# DIRECTIONS
Rewrite the material from its start through the line containing "click(124, 62)", with "Mapping" replaced by "Layers" and everything else left unchanged.

Part of a data file

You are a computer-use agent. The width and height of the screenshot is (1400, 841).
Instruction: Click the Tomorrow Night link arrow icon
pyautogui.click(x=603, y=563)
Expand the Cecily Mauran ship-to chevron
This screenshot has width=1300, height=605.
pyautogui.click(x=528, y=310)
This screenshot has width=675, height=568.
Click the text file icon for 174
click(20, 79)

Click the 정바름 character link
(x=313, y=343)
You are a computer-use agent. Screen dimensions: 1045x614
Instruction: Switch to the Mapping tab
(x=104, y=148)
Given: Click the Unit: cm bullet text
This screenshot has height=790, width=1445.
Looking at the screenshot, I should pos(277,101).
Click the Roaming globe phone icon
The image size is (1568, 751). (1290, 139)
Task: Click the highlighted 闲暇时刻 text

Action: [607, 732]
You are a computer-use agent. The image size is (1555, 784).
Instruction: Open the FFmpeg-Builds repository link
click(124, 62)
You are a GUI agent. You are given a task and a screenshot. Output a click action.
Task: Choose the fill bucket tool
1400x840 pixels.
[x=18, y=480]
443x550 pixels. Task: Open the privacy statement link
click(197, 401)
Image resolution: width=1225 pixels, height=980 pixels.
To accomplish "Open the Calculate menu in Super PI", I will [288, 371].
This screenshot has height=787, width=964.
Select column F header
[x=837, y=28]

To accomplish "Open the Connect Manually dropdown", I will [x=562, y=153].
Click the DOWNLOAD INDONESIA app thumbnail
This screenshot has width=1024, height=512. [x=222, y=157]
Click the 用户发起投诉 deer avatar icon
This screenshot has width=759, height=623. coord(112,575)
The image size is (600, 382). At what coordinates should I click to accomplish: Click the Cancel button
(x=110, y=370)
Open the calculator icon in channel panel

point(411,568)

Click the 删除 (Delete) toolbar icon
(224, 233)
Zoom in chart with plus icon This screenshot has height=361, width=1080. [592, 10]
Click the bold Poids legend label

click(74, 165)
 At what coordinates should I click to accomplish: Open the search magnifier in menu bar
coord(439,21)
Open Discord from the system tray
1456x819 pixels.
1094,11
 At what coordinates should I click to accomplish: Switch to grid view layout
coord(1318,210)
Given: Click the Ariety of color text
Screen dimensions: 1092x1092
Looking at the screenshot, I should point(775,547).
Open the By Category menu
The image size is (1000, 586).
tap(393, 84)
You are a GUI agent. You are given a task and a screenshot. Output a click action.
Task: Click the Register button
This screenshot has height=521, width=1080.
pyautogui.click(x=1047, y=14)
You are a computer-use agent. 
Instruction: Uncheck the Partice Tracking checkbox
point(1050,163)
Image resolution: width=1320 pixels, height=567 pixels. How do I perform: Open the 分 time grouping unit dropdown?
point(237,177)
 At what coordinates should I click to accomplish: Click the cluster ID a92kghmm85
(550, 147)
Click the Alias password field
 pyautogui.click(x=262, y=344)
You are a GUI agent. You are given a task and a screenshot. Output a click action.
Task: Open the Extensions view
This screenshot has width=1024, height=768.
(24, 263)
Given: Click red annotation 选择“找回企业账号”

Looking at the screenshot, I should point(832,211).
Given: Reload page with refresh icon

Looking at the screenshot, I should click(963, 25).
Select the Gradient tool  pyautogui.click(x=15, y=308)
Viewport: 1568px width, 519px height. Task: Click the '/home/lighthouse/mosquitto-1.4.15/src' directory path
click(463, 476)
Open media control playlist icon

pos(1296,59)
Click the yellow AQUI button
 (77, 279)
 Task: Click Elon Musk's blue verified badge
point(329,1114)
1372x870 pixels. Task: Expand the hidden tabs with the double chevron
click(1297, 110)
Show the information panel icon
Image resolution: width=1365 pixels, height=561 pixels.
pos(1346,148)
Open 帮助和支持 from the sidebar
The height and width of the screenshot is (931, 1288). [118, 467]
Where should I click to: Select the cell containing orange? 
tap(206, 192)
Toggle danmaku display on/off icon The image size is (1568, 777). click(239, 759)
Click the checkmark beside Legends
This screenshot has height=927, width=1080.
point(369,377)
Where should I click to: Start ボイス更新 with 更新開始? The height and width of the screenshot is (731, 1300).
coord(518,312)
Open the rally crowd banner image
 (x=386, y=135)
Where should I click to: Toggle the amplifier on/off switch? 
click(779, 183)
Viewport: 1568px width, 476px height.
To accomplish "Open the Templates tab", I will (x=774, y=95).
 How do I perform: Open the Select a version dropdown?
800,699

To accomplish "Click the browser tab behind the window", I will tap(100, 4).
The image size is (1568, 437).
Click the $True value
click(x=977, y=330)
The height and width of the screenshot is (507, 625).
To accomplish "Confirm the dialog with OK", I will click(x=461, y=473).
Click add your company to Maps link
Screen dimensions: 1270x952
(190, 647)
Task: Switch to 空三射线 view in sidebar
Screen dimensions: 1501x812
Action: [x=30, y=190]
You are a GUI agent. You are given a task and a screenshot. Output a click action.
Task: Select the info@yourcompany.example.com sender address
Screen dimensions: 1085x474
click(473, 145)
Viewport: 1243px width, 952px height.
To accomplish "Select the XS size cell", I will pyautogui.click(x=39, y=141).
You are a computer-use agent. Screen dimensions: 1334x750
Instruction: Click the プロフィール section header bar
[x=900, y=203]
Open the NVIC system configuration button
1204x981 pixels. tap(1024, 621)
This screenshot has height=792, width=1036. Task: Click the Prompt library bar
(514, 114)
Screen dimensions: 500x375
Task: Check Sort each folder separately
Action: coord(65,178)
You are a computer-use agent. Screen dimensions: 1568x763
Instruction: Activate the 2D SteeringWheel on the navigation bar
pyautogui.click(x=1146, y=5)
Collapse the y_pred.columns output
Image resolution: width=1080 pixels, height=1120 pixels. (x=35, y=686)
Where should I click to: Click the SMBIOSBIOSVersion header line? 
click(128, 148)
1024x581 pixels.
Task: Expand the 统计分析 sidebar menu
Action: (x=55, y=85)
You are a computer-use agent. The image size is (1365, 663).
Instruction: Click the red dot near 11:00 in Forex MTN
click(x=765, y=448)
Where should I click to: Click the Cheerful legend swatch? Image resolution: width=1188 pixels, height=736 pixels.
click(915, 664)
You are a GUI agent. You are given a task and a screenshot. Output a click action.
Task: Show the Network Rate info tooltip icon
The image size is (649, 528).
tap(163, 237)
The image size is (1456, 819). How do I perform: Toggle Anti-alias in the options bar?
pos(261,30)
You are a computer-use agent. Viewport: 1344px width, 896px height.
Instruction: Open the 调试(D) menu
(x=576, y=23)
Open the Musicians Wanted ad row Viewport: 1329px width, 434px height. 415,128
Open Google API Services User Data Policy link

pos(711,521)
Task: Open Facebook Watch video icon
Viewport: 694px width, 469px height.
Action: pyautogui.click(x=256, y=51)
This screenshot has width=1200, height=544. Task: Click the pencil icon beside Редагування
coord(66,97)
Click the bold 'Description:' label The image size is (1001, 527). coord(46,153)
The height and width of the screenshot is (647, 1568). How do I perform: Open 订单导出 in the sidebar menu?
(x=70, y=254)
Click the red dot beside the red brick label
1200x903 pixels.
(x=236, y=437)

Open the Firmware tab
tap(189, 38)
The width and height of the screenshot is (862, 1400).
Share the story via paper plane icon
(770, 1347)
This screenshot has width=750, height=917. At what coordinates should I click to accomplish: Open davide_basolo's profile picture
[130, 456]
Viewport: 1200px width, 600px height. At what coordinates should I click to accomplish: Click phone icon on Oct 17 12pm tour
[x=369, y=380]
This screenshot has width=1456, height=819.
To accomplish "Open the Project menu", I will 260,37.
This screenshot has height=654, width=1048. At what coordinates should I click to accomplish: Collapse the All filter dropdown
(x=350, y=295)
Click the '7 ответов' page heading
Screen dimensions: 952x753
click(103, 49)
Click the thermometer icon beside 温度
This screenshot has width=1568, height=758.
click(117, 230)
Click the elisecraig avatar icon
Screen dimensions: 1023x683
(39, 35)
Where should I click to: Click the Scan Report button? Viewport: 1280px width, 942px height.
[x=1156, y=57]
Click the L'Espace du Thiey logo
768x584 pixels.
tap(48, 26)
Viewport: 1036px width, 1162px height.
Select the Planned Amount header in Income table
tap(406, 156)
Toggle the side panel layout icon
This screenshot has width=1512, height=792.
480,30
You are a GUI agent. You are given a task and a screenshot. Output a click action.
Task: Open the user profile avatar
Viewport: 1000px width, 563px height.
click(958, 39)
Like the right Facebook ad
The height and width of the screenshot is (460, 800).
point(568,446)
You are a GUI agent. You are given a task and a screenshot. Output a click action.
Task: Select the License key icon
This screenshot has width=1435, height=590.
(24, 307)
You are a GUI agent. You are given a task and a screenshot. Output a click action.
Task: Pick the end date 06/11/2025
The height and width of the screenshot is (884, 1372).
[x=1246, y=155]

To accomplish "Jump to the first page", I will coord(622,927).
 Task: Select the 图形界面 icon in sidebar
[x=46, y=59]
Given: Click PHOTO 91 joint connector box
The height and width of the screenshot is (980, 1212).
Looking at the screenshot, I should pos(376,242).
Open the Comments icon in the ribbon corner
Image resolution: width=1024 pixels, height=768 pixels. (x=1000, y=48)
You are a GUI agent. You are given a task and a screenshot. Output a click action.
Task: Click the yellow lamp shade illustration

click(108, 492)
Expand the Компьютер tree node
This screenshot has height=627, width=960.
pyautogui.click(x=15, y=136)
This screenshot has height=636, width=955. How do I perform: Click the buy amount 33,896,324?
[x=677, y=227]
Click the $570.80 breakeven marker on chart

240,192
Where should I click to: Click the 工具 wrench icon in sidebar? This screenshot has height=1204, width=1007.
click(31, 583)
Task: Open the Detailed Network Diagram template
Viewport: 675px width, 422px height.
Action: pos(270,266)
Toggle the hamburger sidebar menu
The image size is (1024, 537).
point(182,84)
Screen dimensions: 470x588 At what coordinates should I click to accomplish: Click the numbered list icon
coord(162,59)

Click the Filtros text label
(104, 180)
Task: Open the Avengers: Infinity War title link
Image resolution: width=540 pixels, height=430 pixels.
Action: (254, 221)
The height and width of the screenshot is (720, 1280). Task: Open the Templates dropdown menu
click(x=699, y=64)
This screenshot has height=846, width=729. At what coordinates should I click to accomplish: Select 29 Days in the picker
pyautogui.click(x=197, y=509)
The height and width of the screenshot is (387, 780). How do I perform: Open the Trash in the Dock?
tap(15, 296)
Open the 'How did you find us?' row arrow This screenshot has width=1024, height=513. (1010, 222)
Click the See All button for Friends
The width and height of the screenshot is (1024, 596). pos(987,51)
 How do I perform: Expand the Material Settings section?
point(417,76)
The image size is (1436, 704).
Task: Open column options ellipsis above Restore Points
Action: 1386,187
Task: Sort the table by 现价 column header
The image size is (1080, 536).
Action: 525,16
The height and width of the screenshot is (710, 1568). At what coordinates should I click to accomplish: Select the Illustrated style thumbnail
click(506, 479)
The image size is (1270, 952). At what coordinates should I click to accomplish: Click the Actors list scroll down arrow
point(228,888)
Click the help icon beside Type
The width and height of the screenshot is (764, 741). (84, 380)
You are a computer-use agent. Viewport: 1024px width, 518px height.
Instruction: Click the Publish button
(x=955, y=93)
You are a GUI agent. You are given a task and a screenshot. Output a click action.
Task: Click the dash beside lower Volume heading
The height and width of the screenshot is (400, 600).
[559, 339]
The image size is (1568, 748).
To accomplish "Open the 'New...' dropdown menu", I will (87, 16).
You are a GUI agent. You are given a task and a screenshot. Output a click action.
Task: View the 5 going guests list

# FINISHED EXERCISE
You are a computer-use agent. The width and height of the screenshot is (1400, 841).
Instruction: Click the Tomorrow Night link arrow icon
pyautogui.click(x=603, y=563)
Expand the Cecily Mauran ship-to chevron
This screenshot has width=1300, height=605.
pyautogui.click(x=528, y=310)
This screenshot has width=675, height=568.
Click the text file icon for 174
click(20, 79)

Click the 정바름 character link
(x=313, y=343)
You are a computer-use agent. Screen dimensions: 1045x614
Instruction: Switch to the Layers tab
(x=104, y=148)
Given: Click the Unit: cm bullet text
This screenshot has height=790, width=1445.
Looking at the screenshot, I should pos(277,101).
Click the Roaming globe phone icon
The image size is (1568, 751). (1290, 139)
Task: Click the highlighted 闲暇时刻 text

Action: [607, 732]
You are a computer-use agent. The image size is (1555, 784).
Instruction: Open the FFmpeg-Builds repository link
click(124, 62)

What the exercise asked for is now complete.